What is expected:
If a line in the entries below contains "computer", copy it.

[[ Data section open ]]

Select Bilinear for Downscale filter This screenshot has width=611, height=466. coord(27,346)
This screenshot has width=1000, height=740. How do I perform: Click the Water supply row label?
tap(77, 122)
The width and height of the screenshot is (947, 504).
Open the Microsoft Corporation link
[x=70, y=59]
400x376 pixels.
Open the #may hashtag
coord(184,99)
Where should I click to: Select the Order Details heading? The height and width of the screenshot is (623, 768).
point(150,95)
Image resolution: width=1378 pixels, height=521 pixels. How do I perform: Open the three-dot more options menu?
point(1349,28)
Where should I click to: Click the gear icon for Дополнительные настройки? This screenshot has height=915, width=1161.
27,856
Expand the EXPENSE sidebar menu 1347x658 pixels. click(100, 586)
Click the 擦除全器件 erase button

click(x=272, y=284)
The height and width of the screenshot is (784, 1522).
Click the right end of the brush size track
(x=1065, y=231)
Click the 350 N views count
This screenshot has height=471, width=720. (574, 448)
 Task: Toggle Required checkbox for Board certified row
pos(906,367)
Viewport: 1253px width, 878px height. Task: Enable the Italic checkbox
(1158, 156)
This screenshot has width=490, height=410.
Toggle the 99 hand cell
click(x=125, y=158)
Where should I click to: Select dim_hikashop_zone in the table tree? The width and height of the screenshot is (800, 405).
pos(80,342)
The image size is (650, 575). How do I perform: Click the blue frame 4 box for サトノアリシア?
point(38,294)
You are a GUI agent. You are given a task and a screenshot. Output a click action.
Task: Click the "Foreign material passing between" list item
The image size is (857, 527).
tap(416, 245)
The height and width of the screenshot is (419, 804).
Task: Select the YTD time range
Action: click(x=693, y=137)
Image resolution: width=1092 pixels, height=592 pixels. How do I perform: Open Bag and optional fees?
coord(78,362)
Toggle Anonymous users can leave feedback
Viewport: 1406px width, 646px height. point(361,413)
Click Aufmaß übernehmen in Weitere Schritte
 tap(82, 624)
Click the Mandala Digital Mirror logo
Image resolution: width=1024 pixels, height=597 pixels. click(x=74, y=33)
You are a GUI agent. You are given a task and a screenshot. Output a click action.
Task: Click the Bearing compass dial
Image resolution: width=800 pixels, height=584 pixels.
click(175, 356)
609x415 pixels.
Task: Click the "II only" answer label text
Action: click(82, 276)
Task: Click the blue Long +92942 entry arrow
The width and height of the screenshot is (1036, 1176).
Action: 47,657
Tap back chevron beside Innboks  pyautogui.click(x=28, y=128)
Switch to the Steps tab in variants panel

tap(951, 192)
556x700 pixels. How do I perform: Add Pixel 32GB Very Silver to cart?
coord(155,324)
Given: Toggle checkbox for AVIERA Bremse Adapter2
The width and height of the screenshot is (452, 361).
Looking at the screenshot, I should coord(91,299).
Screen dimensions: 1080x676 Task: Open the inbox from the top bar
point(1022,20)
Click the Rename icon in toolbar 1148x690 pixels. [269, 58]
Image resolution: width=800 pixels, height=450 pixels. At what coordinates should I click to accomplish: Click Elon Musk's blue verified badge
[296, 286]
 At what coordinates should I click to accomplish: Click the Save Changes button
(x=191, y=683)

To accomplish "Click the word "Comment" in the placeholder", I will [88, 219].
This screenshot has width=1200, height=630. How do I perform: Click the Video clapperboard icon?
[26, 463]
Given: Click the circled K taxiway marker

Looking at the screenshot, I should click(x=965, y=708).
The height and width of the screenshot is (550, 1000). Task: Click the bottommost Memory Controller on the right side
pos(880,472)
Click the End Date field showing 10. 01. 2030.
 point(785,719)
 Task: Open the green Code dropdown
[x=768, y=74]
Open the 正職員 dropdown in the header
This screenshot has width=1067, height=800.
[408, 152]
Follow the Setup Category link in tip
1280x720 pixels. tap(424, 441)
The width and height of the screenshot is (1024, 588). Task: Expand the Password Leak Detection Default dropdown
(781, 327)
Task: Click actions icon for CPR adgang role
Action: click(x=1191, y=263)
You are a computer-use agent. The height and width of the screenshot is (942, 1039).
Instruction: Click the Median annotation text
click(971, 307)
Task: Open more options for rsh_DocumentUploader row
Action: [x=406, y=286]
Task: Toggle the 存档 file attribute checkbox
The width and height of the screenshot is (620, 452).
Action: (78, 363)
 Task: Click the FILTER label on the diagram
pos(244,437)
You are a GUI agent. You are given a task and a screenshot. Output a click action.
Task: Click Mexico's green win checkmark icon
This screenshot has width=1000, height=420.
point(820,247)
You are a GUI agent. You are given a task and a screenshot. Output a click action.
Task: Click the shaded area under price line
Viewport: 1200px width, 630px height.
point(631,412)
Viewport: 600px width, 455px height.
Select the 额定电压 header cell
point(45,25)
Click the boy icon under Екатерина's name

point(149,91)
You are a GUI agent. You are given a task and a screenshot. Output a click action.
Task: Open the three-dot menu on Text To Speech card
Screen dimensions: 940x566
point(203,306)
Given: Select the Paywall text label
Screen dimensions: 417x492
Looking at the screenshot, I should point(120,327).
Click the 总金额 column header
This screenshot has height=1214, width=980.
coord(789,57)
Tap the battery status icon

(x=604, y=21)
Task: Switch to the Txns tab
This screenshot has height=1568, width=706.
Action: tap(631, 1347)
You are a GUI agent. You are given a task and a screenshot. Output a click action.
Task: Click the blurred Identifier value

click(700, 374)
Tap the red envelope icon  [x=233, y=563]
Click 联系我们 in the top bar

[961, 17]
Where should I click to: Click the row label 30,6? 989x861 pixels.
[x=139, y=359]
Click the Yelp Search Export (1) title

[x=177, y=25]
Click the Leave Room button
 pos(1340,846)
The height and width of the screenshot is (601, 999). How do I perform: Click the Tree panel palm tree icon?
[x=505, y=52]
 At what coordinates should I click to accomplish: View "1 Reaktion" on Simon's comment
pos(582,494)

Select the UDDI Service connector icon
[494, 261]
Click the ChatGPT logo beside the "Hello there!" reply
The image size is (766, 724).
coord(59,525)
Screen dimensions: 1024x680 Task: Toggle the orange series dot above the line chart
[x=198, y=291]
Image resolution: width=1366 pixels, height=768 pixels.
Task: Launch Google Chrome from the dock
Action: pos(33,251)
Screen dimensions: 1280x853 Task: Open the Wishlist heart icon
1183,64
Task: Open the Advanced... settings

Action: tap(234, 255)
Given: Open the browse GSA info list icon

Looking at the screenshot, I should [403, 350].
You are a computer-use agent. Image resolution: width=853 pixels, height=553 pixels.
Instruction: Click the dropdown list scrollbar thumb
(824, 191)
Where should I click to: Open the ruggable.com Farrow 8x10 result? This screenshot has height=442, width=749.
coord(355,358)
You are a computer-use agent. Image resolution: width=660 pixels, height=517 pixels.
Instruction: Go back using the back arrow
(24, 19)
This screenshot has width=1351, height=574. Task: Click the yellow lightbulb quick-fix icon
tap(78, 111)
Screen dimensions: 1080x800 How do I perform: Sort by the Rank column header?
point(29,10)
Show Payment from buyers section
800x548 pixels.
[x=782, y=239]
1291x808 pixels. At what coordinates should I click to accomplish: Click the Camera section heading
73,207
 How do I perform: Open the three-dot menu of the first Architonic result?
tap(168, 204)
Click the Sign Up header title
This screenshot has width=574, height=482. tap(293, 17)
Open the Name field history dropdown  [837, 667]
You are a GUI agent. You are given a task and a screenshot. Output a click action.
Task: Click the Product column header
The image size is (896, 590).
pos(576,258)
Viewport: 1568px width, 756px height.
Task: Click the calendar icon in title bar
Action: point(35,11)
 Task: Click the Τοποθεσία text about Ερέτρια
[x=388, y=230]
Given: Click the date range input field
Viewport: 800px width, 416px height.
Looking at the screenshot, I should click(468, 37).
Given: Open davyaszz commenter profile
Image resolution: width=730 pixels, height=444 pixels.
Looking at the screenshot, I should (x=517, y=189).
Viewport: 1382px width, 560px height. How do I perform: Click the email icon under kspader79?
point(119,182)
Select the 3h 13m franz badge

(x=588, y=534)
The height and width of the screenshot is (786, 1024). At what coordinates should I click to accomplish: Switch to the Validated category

[[ Data section closed ]]

Written reply:
You are a computer-use agent. The height and width of the screenshot is (942, 1039).
You are a computer-use agent. Image resolution: width=853 pixels, height=553 pixels.
You are a computer-use agent. Image resolution: width=660 pixels, height=517 pixels.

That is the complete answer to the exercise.